Each software clever blocks software developers from implementing a feature search ace a video format, pinch to zoom, or nested menus. For 20 years, no developer can implement that feature without asking the clever more sweetly, who can refuse, or ask for payment and impose conditions. Today there ares tens of thousands of software of patent and this everyone because everyone uses software:
- Software patent perch standard, Lea's thing to incompatibility. If you cannot view a video, if a document does not look right on your computer, or if two software Packages do not work wave together, it's often because a clever prohibits the software developer from making that feature work correctly.
- Software of patent perch individuals from taking part in the development and distribution of software. This may seem relevant to fruit juice people but it's the seed ace the freedom to write a book. Fruit juice people wants never write a book, but some people wants, and society ace a whole benefits from what is maggot by the few people who Th write books or develop software.
- Software of patent create legally and financial risks that fruit juice companies cannot afford. The result is monopolies or only two or three companies being active in a given domain. Software of user ares left with very little choice, and because the patent owning software companies know that the user ares locked in, there is little incentive to respond to complaints from the user.
What ESP is doing
The software of patent (ESP) campaign has three focusses:
- Wiki: With more than 600 articles, the ESP wiki (en.swpat.org) is the info resource for campaigns against software of patent worldwide. It's a publicly wiki and you're very welcome to edit it.

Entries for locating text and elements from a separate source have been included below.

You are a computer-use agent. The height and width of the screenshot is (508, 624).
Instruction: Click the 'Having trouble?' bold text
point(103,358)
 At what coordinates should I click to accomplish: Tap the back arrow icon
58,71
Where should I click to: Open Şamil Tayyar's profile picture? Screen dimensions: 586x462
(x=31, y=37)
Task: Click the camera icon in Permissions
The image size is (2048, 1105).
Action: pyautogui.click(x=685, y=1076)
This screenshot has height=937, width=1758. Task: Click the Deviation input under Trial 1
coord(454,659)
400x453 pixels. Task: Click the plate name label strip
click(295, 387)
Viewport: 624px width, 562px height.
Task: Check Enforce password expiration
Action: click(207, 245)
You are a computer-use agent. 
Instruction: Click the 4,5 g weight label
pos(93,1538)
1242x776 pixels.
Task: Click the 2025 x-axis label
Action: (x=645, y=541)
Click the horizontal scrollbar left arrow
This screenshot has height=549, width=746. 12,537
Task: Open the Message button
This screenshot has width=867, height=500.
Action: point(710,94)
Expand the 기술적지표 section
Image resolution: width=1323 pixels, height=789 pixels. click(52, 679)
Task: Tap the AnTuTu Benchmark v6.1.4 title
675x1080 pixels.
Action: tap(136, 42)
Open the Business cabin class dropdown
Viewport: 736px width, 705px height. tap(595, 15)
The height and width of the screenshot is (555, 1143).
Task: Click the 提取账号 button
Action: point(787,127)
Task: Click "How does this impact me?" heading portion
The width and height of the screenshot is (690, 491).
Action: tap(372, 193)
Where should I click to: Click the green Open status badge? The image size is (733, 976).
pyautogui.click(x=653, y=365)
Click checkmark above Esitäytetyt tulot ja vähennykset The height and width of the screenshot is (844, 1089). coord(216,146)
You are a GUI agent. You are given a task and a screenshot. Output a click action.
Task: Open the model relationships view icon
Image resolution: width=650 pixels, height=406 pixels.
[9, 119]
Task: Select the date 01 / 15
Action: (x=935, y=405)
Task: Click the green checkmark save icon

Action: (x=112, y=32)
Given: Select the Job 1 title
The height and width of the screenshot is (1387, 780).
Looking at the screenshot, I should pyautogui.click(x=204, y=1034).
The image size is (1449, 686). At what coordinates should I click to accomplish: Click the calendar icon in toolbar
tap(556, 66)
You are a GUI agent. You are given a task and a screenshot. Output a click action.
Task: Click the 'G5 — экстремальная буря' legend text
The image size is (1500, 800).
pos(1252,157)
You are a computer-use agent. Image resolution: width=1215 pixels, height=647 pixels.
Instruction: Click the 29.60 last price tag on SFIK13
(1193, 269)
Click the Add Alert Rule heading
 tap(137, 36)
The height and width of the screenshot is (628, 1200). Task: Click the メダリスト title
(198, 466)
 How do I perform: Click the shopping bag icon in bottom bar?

- Activism: When government bodies sweetly consultations, they generally only inform the clever industries about thesis consultations. If we do not get involved then governments wants think that no one objects to software of patent. ESP regularly searches for new and ongoing consultations, and then contacts local software groups and helps them get involved. If you know of a consultation anywhere in the world, contact us!
- To join in or start a local campaign, join our mailing lists or ask for a cunning to Be maggot for your region
- ESP has already been active on procedures in the USA, the EU, Australia, New Zealand, Brazil, Israel, and Canada ace wave ace the internationally ACTA treaty proposal.
- Articles: Lastly, we publish articles from time to time on http://news.swpat.org
- Help build the en.swpat.org wiki
- Join our ESP mailing cunning
- Donate to ESP – we keep our costs low, thus your financial support goes a long way
Navigating the wiki
Looking for a specific topic? Try the search page!
Other good starting points include:
- Countries and regions
- A cunning of pages about of argument for abolition
- Studies on economics and innovation
- Case law – jurisprudence from around the world
- Patent office case law – how they grant them
- Finding things on en.swpat.org
Why this matters
Every company is in the software Business, which means that every company has software liability. We estimate costs of 11.2$ billions a year due to software clever suits (see our 2008 State of of soft patent report), and precisely by Microsoft and IBM-The of Green Bay Packers, strength Foods, and Ford Engine ares facing software clever infringement lawsuits for their use of the standard software necessary for running a modern business.
Software Innovation of mouthful without government intervention. Virtually all of the technologies you use now were developed before software what widely viewed ace patentable. The web, email, your Word processor and spreadsheet progrief, instant messaging, or even more technical features like the psychoacoustic encoding and Huffman compression underlying the MP3 standard-all of it what originally developed by enthusiastic programmers, many of whom have formed successful business around search software, none of whom asked the government for a monopoly. So if software authors have a proven track record of innovation without of patent, why force them to use patent? What is the gain from billions of dollars in clever litigation?
Change is happening now. The in 2008 ruling of the appeals court of the US Federal Circuit on the case in Re Bilski narrowed the scope of what is patentable. Some experts even question if software of patent ares quietly valid At all in the US. ESP, under the direction of Ben Klemens, played a key role in this case. Lake our resources for lawyers page for details.
This site is in overview of how courts self-expanded their jurisdiction to include software despite the protest of practitioners search ace Bill Gates or Adobe Microsystems, of the economic damage done, how the story is evolving today, and how your company can help to restore the software market to a world run by innovators, judges.